Newsletter #75: Model articles - Abstract-Wikipedia

7 Jun 2022

The on-wiki version of this newsletter can be found here:
https://meta.wikimedia.org/wiki/Abstract_Wikipedia/Updates/2022-06-07

--

Communities will create (at least) two different types of articles using
Abstract Wikipedia: on the one hand, we will have highly-standardised
articles based entirely on Wikidata; and on the other hand, we will have
bespoke, hand-crafted content, assembled sentence by sentence. Today we
will discuss the first type, and we will discuss the second type in an
upcoming newsletter.

Articles of the first type can be created very quickly and will likely
constitute the vast majority of articles for a long time to come. For that
we can use models, *i.e.* a text with variables. Put differently, a text
with gaps which get filled from a different source such as a list, along
the lines of the mad libs <https://en.wikipedia.org/wiki/Mad_Libs> game. A
model can be created once for a specific type of item and then used for
every single item of this type that has enough data in Wikidata. The
resulting articles are similar to many bot-created articles that already
exist in various Wikipedias.

For example, in many languages, bots were used to create or maintain the
articles for years (such as the articles about 1313
<https://www.wikidata.org/wiki/Q5735>, 1428
<https://www.wikidata.org/wiki/Q6315>, or 1697
<https://www.wikidata.org/wiki/Q7702>, each of which is available in more
than a hundred languages). In English Wikipedia, many articles for US
cities were created by a bot
<https://en.wikipedia.org/wiki/List_of_Wikipedia_controversies#2002> based
on the US census, and later updated after the 2010 census. Lsjbot
<https://en.wikipedia.org/wiki/Lsjbot> by Sverker Johansson is a well known
example of a bot that has created millions of articles about locations or
species across a few languages such as Swedish, Waray Waray, or Cebuano.
Comparable activities, although not as prolific, have been going on in
quite a few other languages.

How do these approaches work?

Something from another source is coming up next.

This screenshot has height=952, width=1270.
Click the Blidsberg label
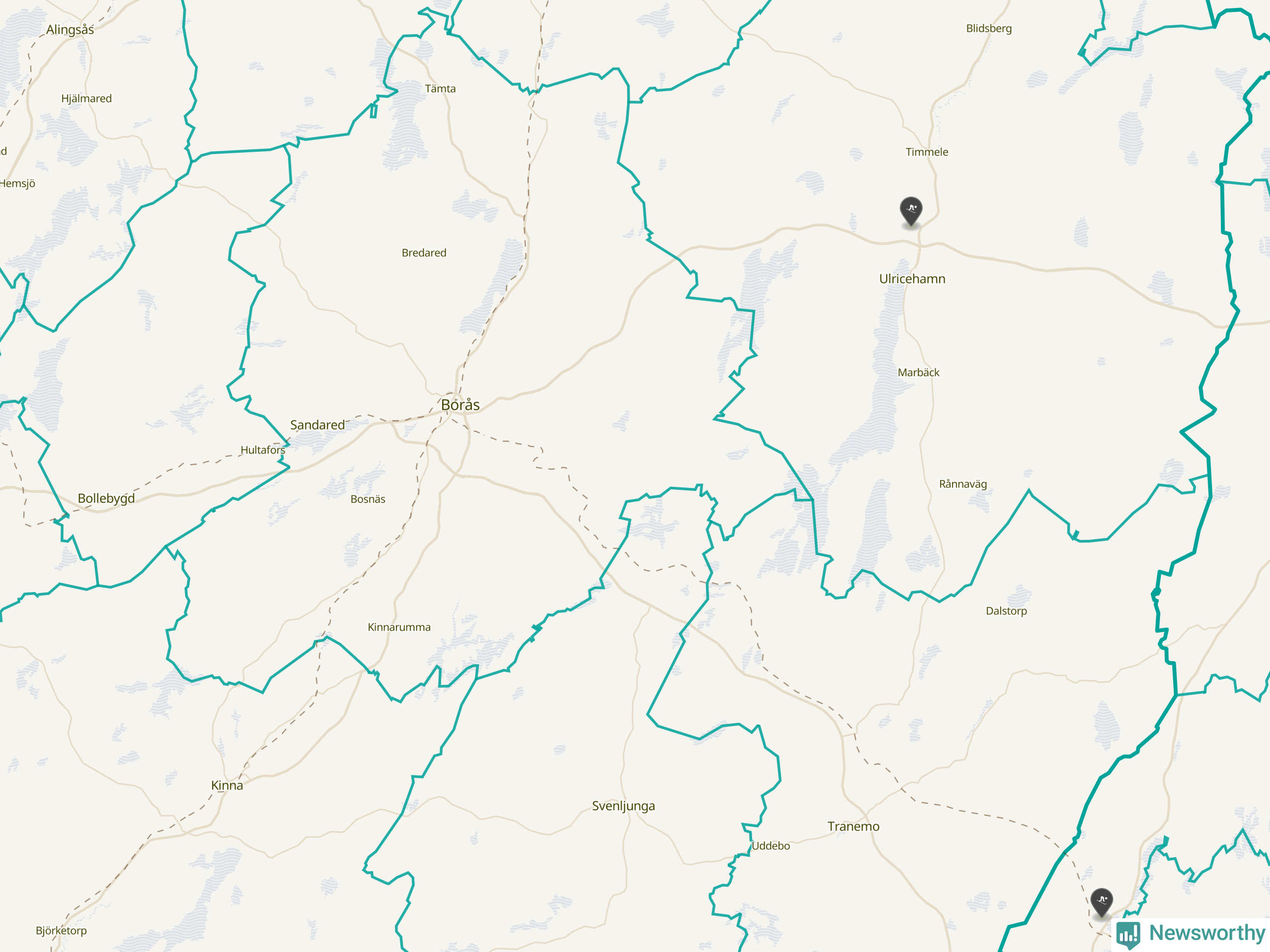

Assume you have a dataset such as the
following list of countries:
Caption
CountryCountryCapitalPopulation
Jordan Asia Amman 10428241
Nicaragua Central America Managua 5142098
Kyrgyzstan Asia Bishkek 6201500
Laos Asia Vientiane 6858160
Lebanon Asia Beirut 6100075

Now we can create a model that can generate a complete text from this data,
such as

“*<Country>* is a country in *<Continent>* with a population of
*<Population>*. The capital of *<Country>* is *<Capital>*.”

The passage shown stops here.